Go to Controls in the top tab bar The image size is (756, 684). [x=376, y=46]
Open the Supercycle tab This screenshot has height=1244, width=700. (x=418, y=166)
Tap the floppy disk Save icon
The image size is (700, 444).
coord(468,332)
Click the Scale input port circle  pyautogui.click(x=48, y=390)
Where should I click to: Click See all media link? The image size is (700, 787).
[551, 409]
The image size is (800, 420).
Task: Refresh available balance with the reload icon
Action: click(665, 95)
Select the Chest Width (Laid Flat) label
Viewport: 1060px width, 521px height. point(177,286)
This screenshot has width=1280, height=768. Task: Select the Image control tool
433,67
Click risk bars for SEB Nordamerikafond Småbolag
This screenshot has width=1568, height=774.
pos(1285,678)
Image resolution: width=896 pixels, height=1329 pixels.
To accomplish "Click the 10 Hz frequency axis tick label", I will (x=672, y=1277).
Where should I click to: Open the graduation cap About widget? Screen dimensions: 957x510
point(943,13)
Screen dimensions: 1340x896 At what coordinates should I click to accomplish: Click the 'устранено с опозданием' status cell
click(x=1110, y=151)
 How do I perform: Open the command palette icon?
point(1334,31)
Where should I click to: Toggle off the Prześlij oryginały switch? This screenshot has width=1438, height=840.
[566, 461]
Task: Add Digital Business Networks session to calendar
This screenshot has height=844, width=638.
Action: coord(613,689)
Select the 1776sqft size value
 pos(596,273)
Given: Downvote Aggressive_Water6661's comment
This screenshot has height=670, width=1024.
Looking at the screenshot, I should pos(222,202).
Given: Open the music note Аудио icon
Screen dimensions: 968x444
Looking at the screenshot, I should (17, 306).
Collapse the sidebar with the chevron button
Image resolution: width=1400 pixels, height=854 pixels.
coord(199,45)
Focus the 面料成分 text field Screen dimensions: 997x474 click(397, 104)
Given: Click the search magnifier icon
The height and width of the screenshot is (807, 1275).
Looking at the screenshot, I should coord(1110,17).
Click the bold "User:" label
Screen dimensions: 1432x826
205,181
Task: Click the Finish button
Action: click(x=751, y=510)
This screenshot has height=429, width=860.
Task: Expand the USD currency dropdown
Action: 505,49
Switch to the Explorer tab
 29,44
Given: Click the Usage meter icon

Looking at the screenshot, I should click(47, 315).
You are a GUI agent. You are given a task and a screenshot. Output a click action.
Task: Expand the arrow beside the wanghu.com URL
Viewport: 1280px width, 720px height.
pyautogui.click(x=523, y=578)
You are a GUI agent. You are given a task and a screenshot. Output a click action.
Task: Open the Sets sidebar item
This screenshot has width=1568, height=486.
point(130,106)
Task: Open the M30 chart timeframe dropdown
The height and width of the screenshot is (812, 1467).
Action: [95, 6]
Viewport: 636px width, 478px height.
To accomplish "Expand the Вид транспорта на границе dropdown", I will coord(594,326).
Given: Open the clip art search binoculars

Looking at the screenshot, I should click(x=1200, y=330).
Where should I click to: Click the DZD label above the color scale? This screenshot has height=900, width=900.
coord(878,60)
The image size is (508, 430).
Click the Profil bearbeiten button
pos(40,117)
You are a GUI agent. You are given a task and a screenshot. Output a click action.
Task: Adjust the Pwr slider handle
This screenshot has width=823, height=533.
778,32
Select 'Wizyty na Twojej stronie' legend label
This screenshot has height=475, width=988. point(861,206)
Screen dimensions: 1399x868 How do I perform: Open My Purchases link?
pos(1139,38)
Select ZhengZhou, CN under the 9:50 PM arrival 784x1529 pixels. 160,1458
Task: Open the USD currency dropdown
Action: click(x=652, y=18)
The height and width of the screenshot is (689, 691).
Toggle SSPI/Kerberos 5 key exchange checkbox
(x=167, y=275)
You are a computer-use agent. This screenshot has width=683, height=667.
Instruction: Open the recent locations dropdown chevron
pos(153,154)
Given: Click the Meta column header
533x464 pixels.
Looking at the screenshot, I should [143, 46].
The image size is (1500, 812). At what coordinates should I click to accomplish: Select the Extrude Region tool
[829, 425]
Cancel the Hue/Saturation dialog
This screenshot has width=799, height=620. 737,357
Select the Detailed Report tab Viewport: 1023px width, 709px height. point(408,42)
++++++++++
→ **Work instruction**: The answer should hold only the lines from the start of the records above through the line containing "Click the Scale", each set down exactly.

→ **Solved problem**:
Go to Controls in the top tab bar The image size is (756, 684). [x=376, y=46]
Open the Supercycle tab This screenshot has height=1244, width=700. (x=418, y=166)
Tap the floppy disk Save icon
The image size is (700, 444).
coord(468,332)
Click the Scale input port circle  pyautogui.click(x=48, y=390)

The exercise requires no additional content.